BitBucket Integration
brunobotelhobr opened this issue · comments
I'm trying to integrate Horusec on BitBucket.
But I need help when creating container tools of analysis.
Bitbucket gave me this error:
Error when creating a container of analysis: " error=" Error response from daemon: authorization denied by plugin pipelines: --mounts is not allowed"
It seems like Bitbucket does not support --mount
. It just supports --volume
.
If I manually trigger a container with --volume
, it works (docker run -v=$BITBUCKET_CLONE_DIR:/test ubuntu
).
This is the code that I'm using on the integration,
image: ubuntu
clone:
depth: full
pipelines:
branches:
master:
- step:
name: SAST
image: docker:19.03.0-dind
script:
- docker ps
# Test --volume with ubuntu, works
- docker run -v=$BITBUCKET_CLONE_DIR:/test ubuntu
- set -eux
- apk add --no-cache curl sudo bash git jq
- curl -fsSL https://raw.githubusercontent.com/ZupIT/horusec/main/deployments/scripts/install.sh | bash -s latest
- horusec --log-level="trace" start -P $BITBUCKET_CLONE_DIR -p $BITBUCKET_CLONE_DIR
services:
- docker
What would you like to be added:
A Custom command flag to customize how horusec provides the code for external tools like phpcs ( use --mount
or --volume
).
Why is this needed:
Bitbucket is a well used tool, without this I cant figureout a way to use horusec on it.
Execution Log:
+ horusec start -P $BITBUCKET_CLONE_DIR -p $BITBUCKET_CLONE_DIR
time="2023-01-26T19:15:24Z" level=warning msg="{HORUSEC_CLI} When starting the analysis WE SKIP A TOTAL OF 75 FILES that are not considered to be analyzed. To see more details use flag --log-level=debug"
time="2023-01-26T19:15:24Z" level=warning msg="Horusec will return a timeout after 600 seconds. This time can be customized in the cli settings."
time="2023-01-26T19:15:24Z" level=warning msg="{HORUSEC_CLI} PLEASE DON'T REMOVE \".horusec\" FOLDER BEFORE THE ANALYSIS FINISH! Don’t worry, we’ll remove it after the analysis ends automatically!
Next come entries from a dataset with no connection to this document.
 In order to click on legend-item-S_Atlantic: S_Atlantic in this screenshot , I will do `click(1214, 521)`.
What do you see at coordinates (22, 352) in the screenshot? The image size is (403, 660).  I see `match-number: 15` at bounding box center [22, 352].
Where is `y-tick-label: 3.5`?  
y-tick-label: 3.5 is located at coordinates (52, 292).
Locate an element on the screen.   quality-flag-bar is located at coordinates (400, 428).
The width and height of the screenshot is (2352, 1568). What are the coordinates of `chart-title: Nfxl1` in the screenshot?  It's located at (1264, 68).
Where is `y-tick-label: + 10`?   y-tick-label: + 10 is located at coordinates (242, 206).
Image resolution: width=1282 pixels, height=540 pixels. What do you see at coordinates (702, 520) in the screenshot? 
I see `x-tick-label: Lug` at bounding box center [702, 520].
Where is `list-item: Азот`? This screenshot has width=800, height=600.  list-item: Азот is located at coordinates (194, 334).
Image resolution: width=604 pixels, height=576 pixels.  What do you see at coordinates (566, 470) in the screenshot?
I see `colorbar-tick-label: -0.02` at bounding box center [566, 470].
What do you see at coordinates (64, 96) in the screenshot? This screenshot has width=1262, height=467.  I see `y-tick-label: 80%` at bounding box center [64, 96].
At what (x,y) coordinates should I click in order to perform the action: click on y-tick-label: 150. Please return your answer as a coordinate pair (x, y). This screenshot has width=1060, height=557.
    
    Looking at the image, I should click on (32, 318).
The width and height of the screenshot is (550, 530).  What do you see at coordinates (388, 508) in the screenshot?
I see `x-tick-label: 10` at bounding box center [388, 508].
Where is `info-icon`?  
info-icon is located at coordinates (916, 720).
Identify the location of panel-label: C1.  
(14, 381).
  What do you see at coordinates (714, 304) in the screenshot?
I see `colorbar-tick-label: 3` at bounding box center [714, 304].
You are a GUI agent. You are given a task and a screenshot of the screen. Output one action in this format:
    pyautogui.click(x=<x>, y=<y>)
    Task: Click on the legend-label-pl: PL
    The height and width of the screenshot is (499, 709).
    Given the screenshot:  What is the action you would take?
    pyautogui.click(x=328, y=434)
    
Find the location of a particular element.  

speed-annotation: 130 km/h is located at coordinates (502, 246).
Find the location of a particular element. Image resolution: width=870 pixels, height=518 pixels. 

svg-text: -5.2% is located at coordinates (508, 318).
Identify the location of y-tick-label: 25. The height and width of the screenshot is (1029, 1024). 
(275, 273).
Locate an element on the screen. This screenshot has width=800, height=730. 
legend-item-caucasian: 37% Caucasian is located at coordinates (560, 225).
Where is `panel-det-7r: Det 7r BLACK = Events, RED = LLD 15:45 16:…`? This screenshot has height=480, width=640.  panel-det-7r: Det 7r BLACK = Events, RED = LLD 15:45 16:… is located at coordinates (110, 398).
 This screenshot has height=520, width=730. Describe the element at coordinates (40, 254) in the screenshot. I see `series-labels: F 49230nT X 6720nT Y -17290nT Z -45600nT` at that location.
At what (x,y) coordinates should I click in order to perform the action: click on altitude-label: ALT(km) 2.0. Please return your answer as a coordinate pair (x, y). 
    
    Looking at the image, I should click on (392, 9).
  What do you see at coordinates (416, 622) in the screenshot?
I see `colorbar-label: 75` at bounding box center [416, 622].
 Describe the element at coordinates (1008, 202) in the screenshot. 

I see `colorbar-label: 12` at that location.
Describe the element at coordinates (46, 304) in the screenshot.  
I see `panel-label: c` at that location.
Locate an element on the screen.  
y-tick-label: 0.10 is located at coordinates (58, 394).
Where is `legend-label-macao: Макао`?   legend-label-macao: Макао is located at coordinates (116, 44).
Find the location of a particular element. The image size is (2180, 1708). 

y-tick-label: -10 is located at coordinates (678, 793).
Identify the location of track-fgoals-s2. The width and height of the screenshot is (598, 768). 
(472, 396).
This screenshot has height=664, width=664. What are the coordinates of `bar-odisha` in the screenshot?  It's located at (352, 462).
Project sent to folder in location: [/opt/atlassian/pipelines/agent/build/.horusec/f5b4fb4c-b666-44db-9ce5-74fb18d3da16]"
⣾ Scanning code ...
....
⣻ Scanning code ...time="2023-01-26T19:15:31Z" level=error msg="{HORUSEC_CLI} Error when create container of analysis: " error="Error response from daemon: authorization denied by plugin pipelines: --mounts is not allowed"
⢿ Scanning code ...
⡿ Scanning code ...time="2023-01-26T19:15:32Z" level=error msg="{HORUSEC_CLI} Error when create container of analysis: " error="Error response from daemon: authorization denied by plugin pipelines: --mounts is not allowed"
Evidences
It seen like horusec is using --mount
, Bit bucket do not support this.
I'm having the same problem...
Is there a chance of fix this in a future version?
I'm having the same problem !!
Is there a chance to fix this at some point?